Not only have EU institutions and states abdicated their responsibilities for search-and-rescue operations in the Mediterranean, but their policies increase the risk of harm, including deaths at sea, by deputising Libya, withdrawing naval assets from high seas corridors where migrant boats are most likely to be in distress, and obstructing–even criminalising–non-governmental rescue groups.

In July, Italy renewed its funding to the Libyan Coast Guard, and the European Commission plans to deliver three new boats to the Libyan Coast Guard to increase their patrol capacity.
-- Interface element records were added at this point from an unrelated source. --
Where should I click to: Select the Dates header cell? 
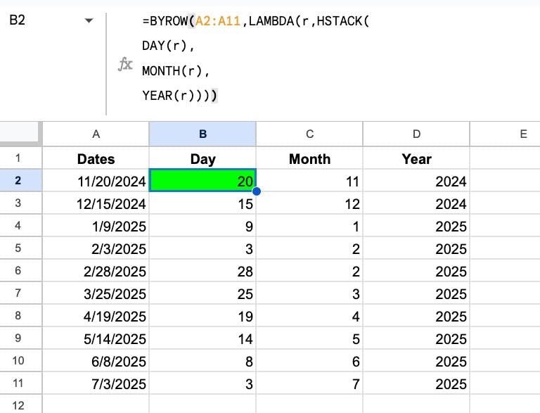pos(96,158)
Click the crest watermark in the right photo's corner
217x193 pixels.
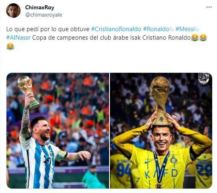pyautogui.click(x=204, y=78)
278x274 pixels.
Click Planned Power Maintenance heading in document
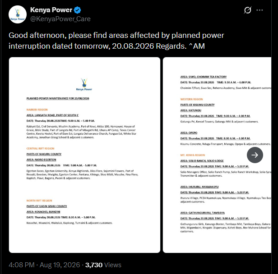pyautogui.click(x=58, y=98)
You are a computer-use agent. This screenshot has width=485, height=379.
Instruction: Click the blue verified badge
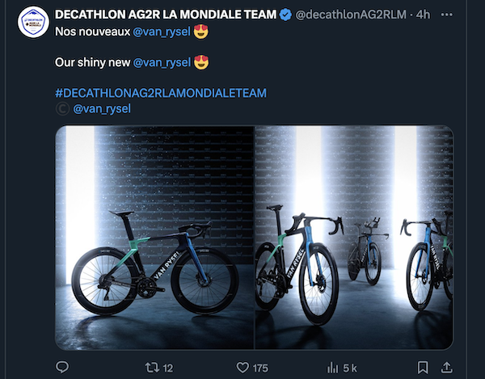coord(286,15)
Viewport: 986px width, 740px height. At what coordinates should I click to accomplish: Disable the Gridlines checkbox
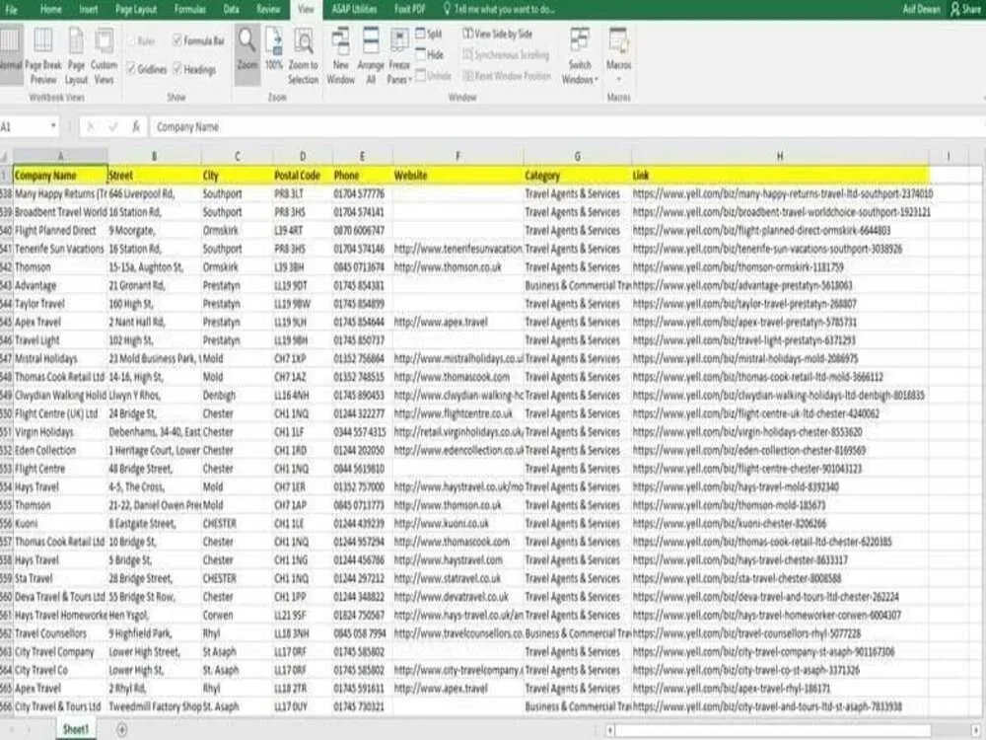[x=133, y=67]
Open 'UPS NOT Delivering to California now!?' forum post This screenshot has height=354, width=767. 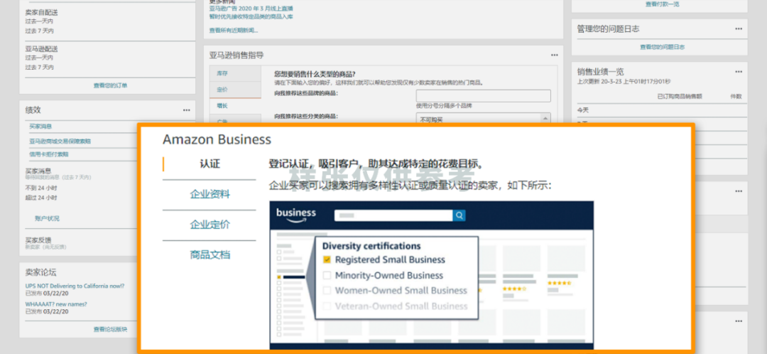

Libyan authorities have intercepted more than 26,300 people and forcibly taken them back to Libya so far this year.

There is emerging evidence that Frontex, the EU's border agency, has directly and indirectly enabled these interdictions.

We will probably never know how many people have died because of reckless Libyan Coast Guard manoeuvers at sea but also due to pullbacks to almost certain detention in nightmarish conditions with risk of sexual violence, torture, forced labor, extortion, and death.

On October 8, guards opened fire on people protesting and attempting to escape from a detention center in Tripoli, killing six and injuring at least 24, in the latest episode of excessive force and violence that one UN official called "a regular occurrence" in Libyan detention centres.

Appalling UK proposals

Meanwhile, the United Kingdom government is pushing an immigration law overhaul that would, among other appalling proposals, allow UK border guards to push back to France boats carrying migrants and refugees, and exempt border guards from prosecution in the event someone dies.

Recently, 12 EU countries asked the European Commission to fund fences and walls at the bloc's external borders because a "physical barrier ... appears to be an effective border protection measure."

The evidence that border barriers actually prevent irregular entry over the long term is mixed to say the least. What is clear is that walls and fences divert people to more dangerous routes but can also directly result in loss of life and limb.

The letter also contains a thinly veiled nod at "legalising" pushbacks, at a time when EU countries are busy watering down an already modest proposal to set up independent monitoring mechanisms to prevent border violence and pushbacks.

This disregard for the lives of human beings on the move is the very opposite of who we aspire to be. At an absolute minimum, European countries should cease violent pushbacks at their borders, ensure robust search and rescue capacity at their sea and land borders, and cease enabling dangerous interdiction practices by Libyan and other forces.

European countries should also enforce accountability for abuses at European borders and preventable loss of life. More legal migration opportunities–for humanitarian purposes, work, study, the arts–and fewer punishing visa requirements could help avert dangerous irregular journeys.

Ultimately, European countries should reckon with their responsibilities for the deaths of so many people from Africa, the Middle East, and Asia at its borders. When the EU adopted its first anti-racism action plan last year, it pledged to address structural racism and mainstream an intersectional approach to countering discrimination in policymaking.

If they are serious about this effort, EU countries should reflect on the legacy of colonisation and enduring inequities underlying migration decisions and risks. It should take a hard, painful look at the impact of what the EU does, and doesn't, do along its outer edges and in its relations with other countries on the bodies and lives of Black and brown women, men, and children.